LOS CESTOS DE CAÑA por Andrés Martínez Rodríguez
Estábamos jugando al “chinche monete”, cuando Rafa al coger carrerilla para subirse sobre las espaldas del otro grupo de niños que hacían de burro, chocó con el viejo Matías, tirándolo sobre la desvencijada bicicleta cargada de cestos de caña y mimbre. En ese momento, el padre de Rafa subía por la calle desde la oficina donde trabajaba y al ver a los dos en el suelo, se acercó rápidamente para ver lo que había ocurrido. Pronto se percata de que a su hijo no le había pasado nada, pero ve la herida del viejo que se había sentado sobre la acera, le sangraba uno de los codos. Después de una breve conversación, Carlos ayuda a Matías a levantarse y le ofrece subir a su casa para curarle la herida. El viejo rechaza subir, pero acepta un vaso de agua y que le limpien la herida, sentado junto a Rafa en el portón de la casa espera vigilando su cargamento de cestos de caña.
Mientras su padre baja con el agua, el alcohol y la mercromina para curar la herida, Rafa se disculpa con Matías y le pregunta de donde venía con los cestos. “Niño, vengo del mercado, donde cada jueves intento vender los que hago a lo largo de la semana sentado en la puerta de mi casa”. El padre desde la escalera, oye la conversación del viejo con su hijo.
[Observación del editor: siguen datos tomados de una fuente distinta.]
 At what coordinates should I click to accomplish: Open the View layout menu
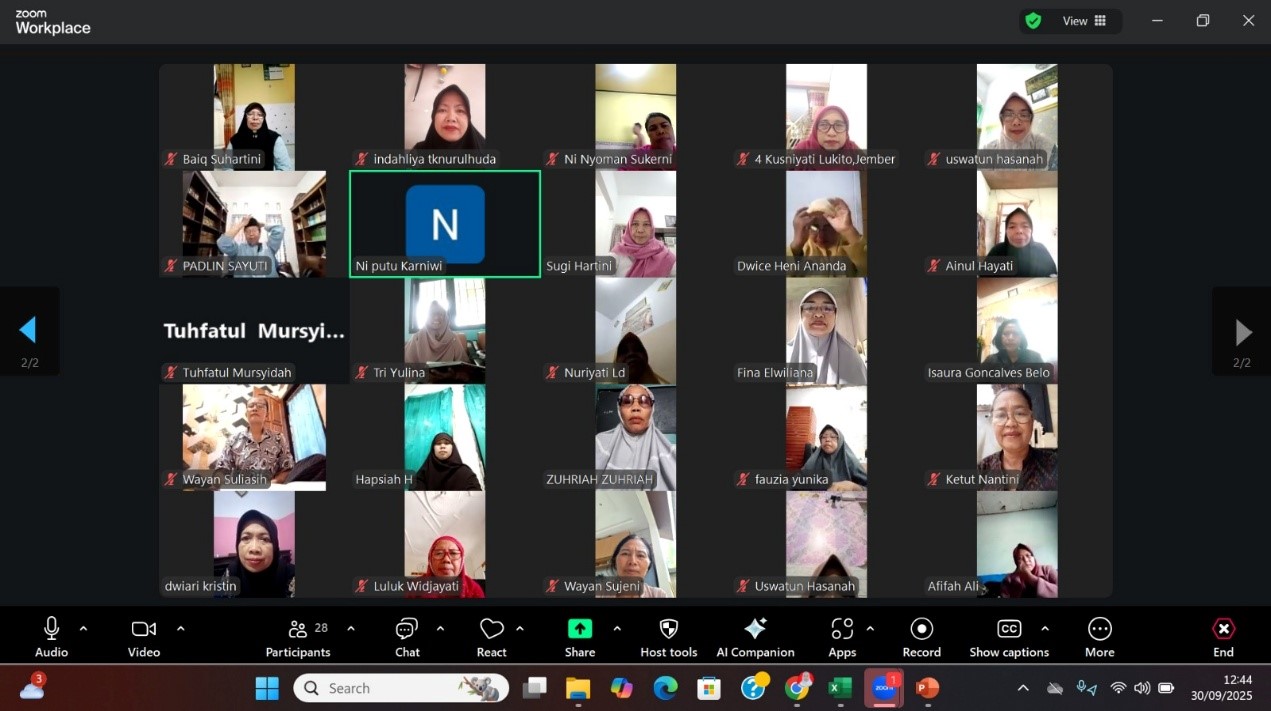(1084, 21)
El niño siente curiosidad por este trabajo y le pregunta. “¿De donde sacas las cañas para los cestos?”. “Bajo a las acequias del Quijero, donde crecen las mejores y más altas cañas”. “Te gustaría venir conmigo un día para ver como elijo y corto las cañas”.
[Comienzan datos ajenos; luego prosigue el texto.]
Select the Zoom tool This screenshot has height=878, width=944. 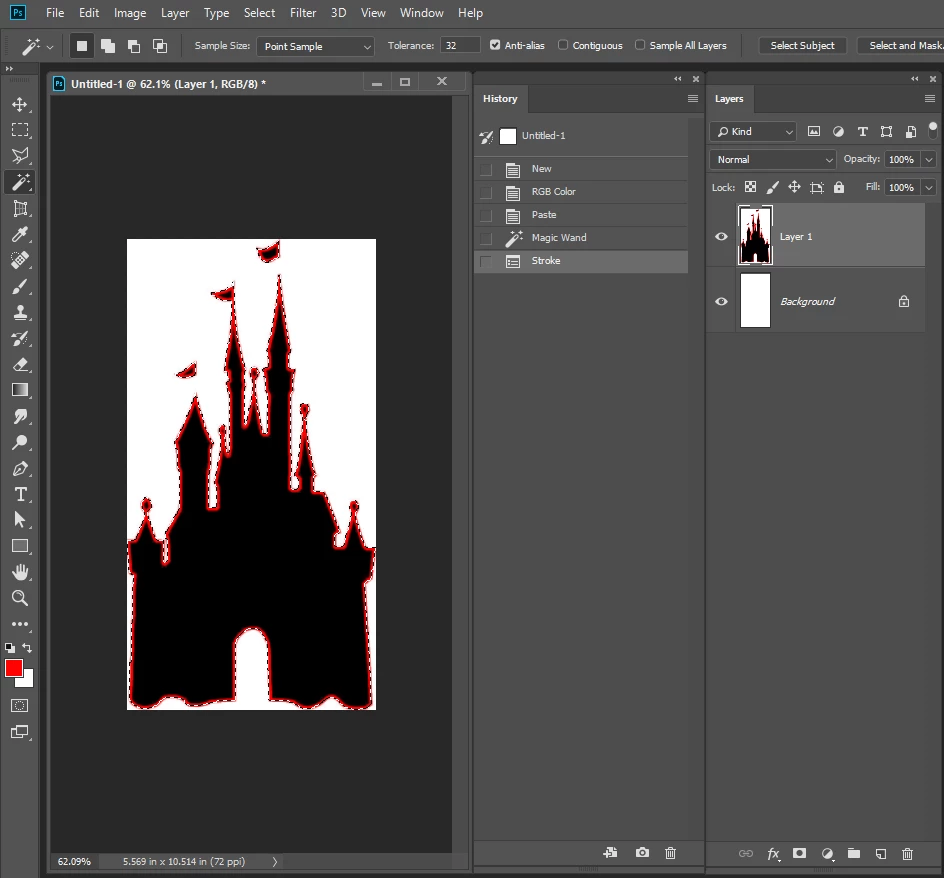[x=19, y=598]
Carlos, que ya ha llegado al portón y se prepara para curar el codo sangrante, se adelanta a su hijo y le dice a Matías, “ si te parece bien una tarde de sábado, te pasas y bajamos contigo al cañaveral para vez como recolectas las cañas”. “Pues claro”, responde el viejo, “este sábado preparad las bicicletas, a las cinco os recojo”.
El día fijado había llegado y bajan los tres en bicicleta, Rafa va en el centro escoltado por Matías y su padre. Cuando llegan al lugar que el viejo indica, dejan las bicicletas apoyadas en un caballón y se acercan a las altas cañas de color verde grisáceo y azulado que se multiplican en la parte superior de los quijeros de la acequia del Ventarique, y que los vecinos habían dejado crecer desde siempre, con el fin de estabilizar los taludes de tierra que la conforman.
Pronto Matías saca su navaja, elige las cañas, las corta con gran destreza y las amontona. El niño quiere imitarlo, pero no le dejan coger la navaja. Matías le dice, “estas cañas no son para hacer cestos, hoy las necesito para reparar el techo con cañas y yeso de una de las habitaciones de mi casa, con las últimas lluvias está apunto de caerse”.
Rafa le mira asombrado y le pregunta, ¿entonces también eres albañil?. No, contesta Matías, “esa es otra historia que ya os contaré, ahora vamos a tomar la torta de pimentón que ha realizado mi mujer y que llevo en el cesto”.
Esa tarde fue el principio de una buena amistad con el viejo Matías y de otras excursiones en bicicleta por la huerta lorquina. Han pasado muchos años y cuando Rafael, pasa caminando junto a las acequias y mira las cañas que aún crecen sobre el quijero, recuerda la primera vez que allí llego en bicicleta, acompañado por el viejo y por su padre, y sonríe recordando el estupendo sabor de la torta de Matilde y lo importante que fueron y son estas pequeñas cosas.